Fady Elabbasy, Rahul Gadde, Mena M Hanna, Danny Sleeman, Alan Livingstone, Danny Yakoub
Hepatobiliary & Pancreatic Diseases International: HBPD INT 2015, 14 (4): 346-53

BACKGROUND: Minimally invasive spleen-preserving distal pancreatectomy (SPDP) can be performed with either splenic vessel preservation (SVP) or resection [Warshaw procedure (WP)]. The aim of this study was to evaluate the postoperative clinical outcomes of patients undergoing both methods.

DATA SOURCES: Database search of PubMed, Embase, Scopus, Cochrane, and Google Scholar was performed (2000-2014); key bibliographies were reviewed. Qualified studies comparing patients undergoing SPDP with either SVP or WP, and assessing postoperative complications were included. Calculated pooled risk ratio (RR) with the corresponding 95% confidence interval (CI) by random effects methods were used in the meta-analyses.

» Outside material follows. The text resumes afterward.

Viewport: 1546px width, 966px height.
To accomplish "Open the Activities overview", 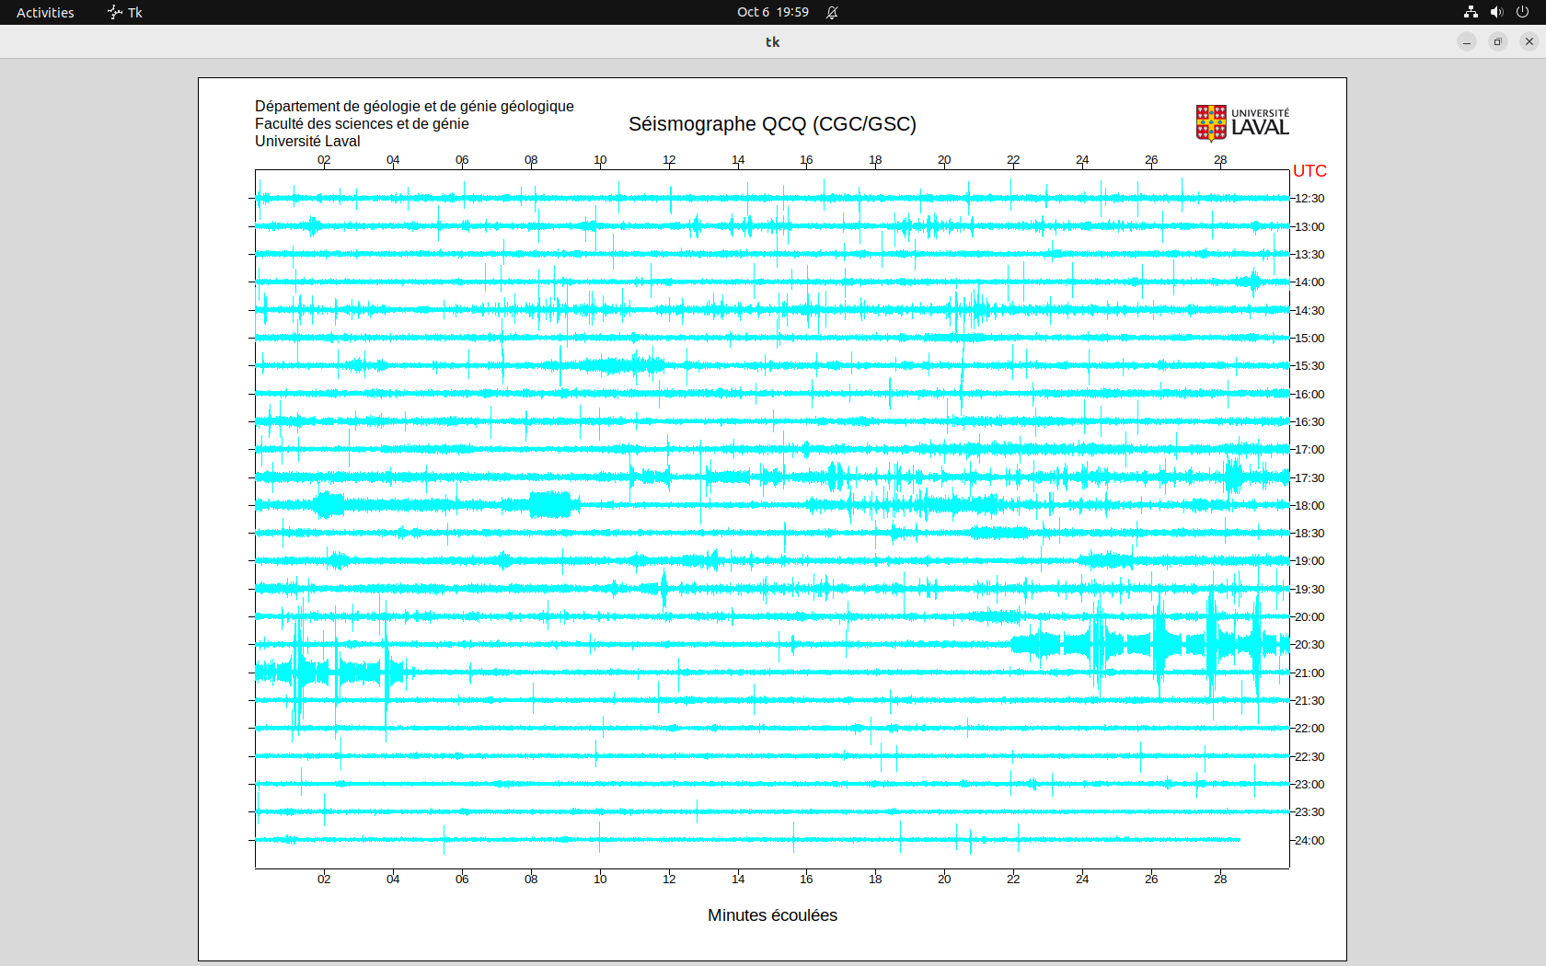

RESULTS: The search yielded 215 studies, of which only 14 observational studies met our selection criteria. The studies included 943 patients in total; 652 (69%) underwent SVP and 291 (31%) underwent WP. Overall, there was a lower incidence of splenic infarction (RR=0.17; 95% CI: 0.09-0.33; P<0.001), gastric varices (RR=0.16; 95% CI: 0.05-0.51; P=0.002), and intra/postoperative splenectomy (RR=0.20; 95% CI: 0.08-0.49; P<0.001) in the SVP group. There was no difference in incidence of pancreatic fistula (WP vs SVP, 23.6% vs 22.9%; P=0.37), length of hospital stay, operative time or blood loss. There was moderate cross-study heterogeneity.

CONCLUSIONS: SVP is a safe, efficient and feasible technique that may be used to preserve the spleen. WP may be more suitable for large tumors close to the splenic hilum or those associated with splenomegaly. Randomized clinical trials are justified to examine the long-term benefits of SVP-SPDP.